Problem —
Please output every line below as a JSON list of strings, one string per line, leaving out blank lines.

═══ Given records ═══

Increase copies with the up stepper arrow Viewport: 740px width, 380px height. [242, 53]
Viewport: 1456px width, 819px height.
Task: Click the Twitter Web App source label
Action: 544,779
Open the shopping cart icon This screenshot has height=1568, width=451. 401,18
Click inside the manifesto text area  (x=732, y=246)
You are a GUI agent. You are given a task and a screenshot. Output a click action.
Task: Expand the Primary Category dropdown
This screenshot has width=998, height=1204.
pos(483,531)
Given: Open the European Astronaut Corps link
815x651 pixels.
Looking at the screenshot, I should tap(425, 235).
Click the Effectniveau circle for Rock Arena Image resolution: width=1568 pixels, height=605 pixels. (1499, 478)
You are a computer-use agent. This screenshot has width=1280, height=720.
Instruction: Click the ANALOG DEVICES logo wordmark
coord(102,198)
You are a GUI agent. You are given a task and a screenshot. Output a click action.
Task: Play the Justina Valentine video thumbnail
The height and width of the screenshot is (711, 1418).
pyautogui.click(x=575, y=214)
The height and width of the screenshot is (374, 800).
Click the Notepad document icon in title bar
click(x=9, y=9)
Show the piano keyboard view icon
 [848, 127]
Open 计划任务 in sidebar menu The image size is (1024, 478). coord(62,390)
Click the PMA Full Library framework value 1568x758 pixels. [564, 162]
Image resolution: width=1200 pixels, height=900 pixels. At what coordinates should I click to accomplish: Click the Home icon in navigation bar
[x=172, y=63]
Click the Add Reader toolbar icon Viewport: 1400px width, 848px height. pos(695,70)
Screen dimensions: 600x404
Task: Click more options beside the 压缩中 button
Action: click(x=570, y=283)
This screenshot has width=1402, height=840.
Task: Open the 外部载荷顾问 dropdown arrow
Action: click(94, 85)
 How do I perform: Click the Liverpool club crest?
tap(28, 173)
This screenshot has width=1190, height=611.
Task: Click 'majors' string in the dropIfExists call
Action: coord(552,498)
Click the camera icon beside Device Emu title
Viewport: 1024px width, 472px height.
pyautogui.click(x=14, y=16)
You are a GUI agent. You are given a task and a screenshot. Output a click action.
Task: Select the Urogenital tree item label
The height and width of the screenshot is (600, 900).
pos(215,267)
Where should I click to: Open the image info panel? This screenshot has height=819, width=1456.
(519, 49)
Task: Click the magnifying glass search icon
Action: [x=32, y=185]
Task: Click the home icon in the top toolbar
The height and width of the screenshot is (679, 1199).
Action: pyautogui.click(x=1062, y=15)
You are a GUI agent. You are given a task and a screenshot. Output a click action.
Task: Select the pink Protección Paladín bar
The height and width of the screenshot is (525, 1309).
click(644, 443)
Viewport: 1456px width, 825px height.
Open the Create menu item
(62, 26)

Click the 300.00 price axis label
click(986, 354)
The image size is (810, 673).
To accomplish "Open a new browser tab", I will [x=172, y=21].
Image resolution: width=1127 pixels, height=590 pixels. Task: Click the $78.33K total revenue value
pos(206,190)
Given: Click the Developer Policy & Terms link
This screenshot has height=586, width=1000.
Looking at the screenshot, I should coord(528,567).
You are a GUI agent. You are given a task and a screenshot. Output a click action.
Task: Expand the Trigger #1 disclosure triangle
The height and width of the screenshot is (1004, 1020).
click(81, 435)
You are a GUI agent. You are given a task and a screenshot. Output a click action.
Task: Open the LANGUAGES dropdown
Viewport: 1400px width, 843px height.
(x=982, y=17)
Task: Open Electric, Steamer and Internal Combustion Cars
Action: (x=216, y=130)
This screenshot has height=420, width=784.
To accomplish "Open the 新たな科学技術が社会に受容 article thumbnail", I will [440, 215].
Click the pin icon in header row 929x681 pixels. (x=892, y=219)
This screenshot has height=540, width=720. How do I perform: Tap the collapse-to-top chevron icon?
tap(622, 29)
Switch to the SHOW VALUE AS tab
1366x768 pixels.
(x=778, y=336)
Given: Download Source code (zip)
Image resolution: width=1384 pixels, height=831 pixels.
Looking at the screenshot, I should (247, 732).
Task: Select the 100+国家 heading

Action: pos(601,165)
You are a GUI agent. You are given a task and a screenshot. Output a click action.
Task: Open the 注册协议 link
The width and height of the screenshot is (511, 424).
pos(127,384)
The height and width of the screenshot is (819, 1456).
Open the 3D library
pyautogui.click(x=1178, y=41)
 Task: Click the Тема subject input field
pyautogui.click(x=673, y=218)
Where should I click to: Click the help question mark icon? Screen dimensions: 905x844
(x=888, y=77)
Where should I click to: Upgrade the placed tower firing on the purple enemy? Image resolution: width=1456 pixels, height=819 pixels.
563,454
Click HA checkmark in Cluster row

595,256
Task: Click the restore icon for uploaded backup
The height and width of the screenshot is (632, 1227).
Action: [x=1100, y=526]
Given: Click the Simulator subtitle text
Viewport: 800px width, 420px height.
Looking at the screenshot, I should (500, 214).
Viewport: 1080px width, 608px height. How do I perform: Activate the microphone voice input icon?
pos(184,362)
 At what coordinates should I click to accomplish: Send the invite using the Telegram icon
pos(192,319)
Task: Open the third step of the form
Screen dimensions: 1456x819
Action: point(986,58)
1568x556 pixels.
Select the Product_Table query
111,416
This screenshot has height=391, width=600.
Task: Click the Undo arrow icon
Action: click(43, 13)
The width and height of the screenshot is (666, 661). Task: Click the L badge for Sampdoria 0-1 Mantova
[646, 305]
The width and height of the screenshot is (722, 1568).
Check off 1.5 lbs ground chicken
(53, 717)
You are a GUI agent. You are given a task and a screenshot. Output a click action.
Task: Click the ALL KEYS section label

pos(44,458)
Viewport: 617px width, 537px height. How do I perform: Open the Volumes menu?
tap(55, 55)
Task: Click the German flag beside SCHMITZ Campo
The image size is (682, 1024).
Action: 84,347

═══

Correct output —
[
  "Increase copies with the up stepper arrow Viewport: 740px width, 380px height. [242, 53]",
  "Viewport: 1456px width, 819px height.",
  "Task: Click the Twitter Web App source label",
  "Action: 544,779",
  "Open the shopping cart icon This screenshot has height=1568, width=451. 401,18",
  "Click inside the manifesto text area  (x=732, y=246)",
  "You are a GUI agent. You are given a task and a screenshot. Output a click action.",
  "Task: Expand the Primary Category dropdown",
  "This screenshot has width=998, height=1204.",
  "pos(483,531)",
  "Given: Open the European Astronaut Corps link",
  "815x651 pixels.",
  "Looking at the screenshot, I should tap(425, 235).",
  "Click the Effectniveau circle for Rock Arena Image resolution: width=1568 pixels, height=605 pixels. (1499, 478)",
  "You are a computer-use agent. This screenshot has width=1280, height=720.",
  "Instruction: Click the ANALOG DEVICES logo wordmark",
  "coord(102,198)",
  "You are a GUI agent. You are given a task and a screenshot. Output a click action.",
  "Task: Play the Justina Valentine video thumbnail",
  "The height and width of the screenshot is (711, 1418).",
  "pyautogui.click(x=575, y=214)",
  "The height and width of the screenshot is (374, 800).",
  "Click the Notepad document icon in title bar",
  "click(x=9, y=9)",
  "Show the piano keyboard view icon",
  " [848, 127]",
  "Open 计划任务 in sidebar menu The image size is (1024, 478). coord(62,390)",
  "Click the PMA Full Library framework value 1568x758 pixels. [564, 162]",
  "Image resolution: width=1200 pixels, height=900 pixels. At what coordinates should I click to accomplish: Click the Home icon in navigation bar",
  "[x=172, y=63]",
  "Click the Add Reader toolbar icon Viewport: 1400px width, 848px height. pos(695,70)",
  "Screen dimensions: 600x404",
  "Task: Click more options beside the 压缩中 button",
  "Action: click(x=570, y=283)",
  "This screenshot has width=1402, height=840.",
  "Task: Open the 外部载荷顾问 dropdown arrow",
  "Action: click(94, 85)",
  " How do I perform: Click the Liverpool club crest?",
  "tap(28, 173)",
  "This screenshot has width=1190, height=611.",
  "Task: Click 'majors' string in the dropIfExists call",
  "Action: coord(552,498)",
  "Click the camera icon beside Device Emu title",
  "Viewport: 1024px width, 472px height.",
  "pyautogui.click(x=14, y=16)",
  "You are a GUI agent. You are given a task and a screenshot. Output a click action.",
  "Task: Select the Urogenital tree item label",
  "The height and width of the screenshot is (600, 900).",
  "pos(215,267)",
  "Where should I click to: Open the image info panel? This screenshot has height=819, width=1456.",
  "(519, 49)",
  "Task: Click the magnifying glass search icon",
  "Action: [x=32, y=185]",
  "Task: Click the home icon in the top toolbar",
  "The height and width of the screenshot is (679, 1199).",
  "Action: pyautogui.click(x=1062, y=15)",
  "You are a GUI agent. You are given a task and a screenshot. Output a click action.",
  "Task: Select the pink Protección Paladín bar",
  "The height and width of the screenshot is (525, 1309).",
  "click(644, 443)",
  "Viewport: 1456px width, 825px height.",
  "Open the Create menu item",
  "(62, 26)",
  "Click the 300.00 price axis label",
  "click(986, 354)",
  "The image size is (810, 673).",
  "To accomplish \"Open a new browser tab\", I will [x=172, y=21].",
  "Image resolution: width=1127 pixels, height=590 pixels. Task: Click the $78.33K total revenue value",
  "pos(206,190)",
  "Given: Click the Developer Policy & Terms link",
  "This screenshot has height=586, width=1000.",
  "Looking at the screenshot, I should coord(528,567).",
  "You are a GUI agent. You are given a task and a screenshot. Output a click action.",
  "Task: Expand the Trigger #1 disclosure triangle",
  "The height and width of the screenshot is (1004, 1020).",
  "click(81, 435)",
  "You are a GUI agent. You are given a task and a screenshot. Output a click action.",
  "Task: Open the LANGUAGES dropdown",
  "Viewport: 1400px width, 843px height.",
  "(x=982, y=17)",
  "Task: Open Electric, Steamer and Internal Combustion Cars",
  "Action: (x=216, y=130)",
  "This screenshot has height=420, width=784.",
  "To accomplish \"Open the 新たな科学技術が社会に受容 article thumbnail\", I will [440, 215].",
  "Click the pin icon in header row 929x681 pixels. (x=892, y=219)",
  "This screenshot has height=540, width=720. How do I perform: Tap the collapse-to-top chevron icon?",
  "tap(622, 29)",
  "Switch to the SHOW VALUE AS tab",
  "1366x768 pixels.",
  "(x=778, y=336)",
  "Given: Download Source code (zip)",
  "Image resolution: width=1384 pixels, height=831 pixels.",
  "Looking at the screenshot, I should (247, 732).",
  "Task: Select the 100+国家 heading",
  "Action: pos(601,165)",
  "You are a GUI agent. You are given a task and a screenshot. Output a click action.",
  "Task: Open the 注册协议 link",
  "The width and height of the screenshot is (511, 424).",
  "pos(127,384)",
  "The height and width of the screenshot is (819, 1456).",
  "Open the 3D library",
  "pyautogui.click(x=1178, y=41)",
  " Task: Click the Тема subject input field",
  "pyautogui.click(x=673, y=218)",
  "Where should I click to: Click the help question mark icon? Screen dimensions: 905x844",
  "(x=888, y=77)",
  "Where should I click to: Upgrade the placed tower firing on the purple enemy? Image resolution: width=1456 pixels, height=819 pixels.",
  "563,454",
  "Click HA checkmark in Cluster row",
  "595,256",
  "Task: Click the restore icon for uploaded backup",
  "The height and width of the screenshot is (632, 1227).",
  "Action: [x=1100, y=526]",
  "Given: Click the Simulator subtitle text",
  "Viewport: 800px width, 420px height.",
  "Looking at the screenshot, I should (500, 214).",
  "Viewport: 1080px width, 608px height. How do I perform: Activate the microphone voice input icon?",
  "pos(184,362)",
  " At what coordinates should I click to accomplish: Send the invite using the Telegram icon",
  "pos(192,319)",
  "Task: Open the third step of the form",
  "Screen dimensions: 1456x819",
  "Action: point(986,58)",
  "1568x556 pixels.",
  "Select the Product_Table query",
  "111,416",
  "This screenshot has height=391, width=600.",
  "Task: Click the Undo arrow icon",
  "Action: click(43, 13)",
  "The width and height of the screenshot is (666, 661). Task: Click the L badge for Sampdoria 0-1 Mantova",
  "[646, 305]",
  "The width and height of the screenshot is (722, 1568).",
  "Check off 1.5 lbs ground chicken",
  "(53, 717)",
  "You are a GUI agent. You are given a task and a screenshot. Output a click action.",
  "Task: Click the ALL KEYS section label",
  "pos(44,458)",
  "Viewport: 617px width, 537px height. How do I perform: Open the Volumes menu?",
  "tap(55, 55)",
  "Task: Click the German flag beside SCHMITZ Campo",
  "The image size is (682, 1024).",
  "Action: 84,347"
]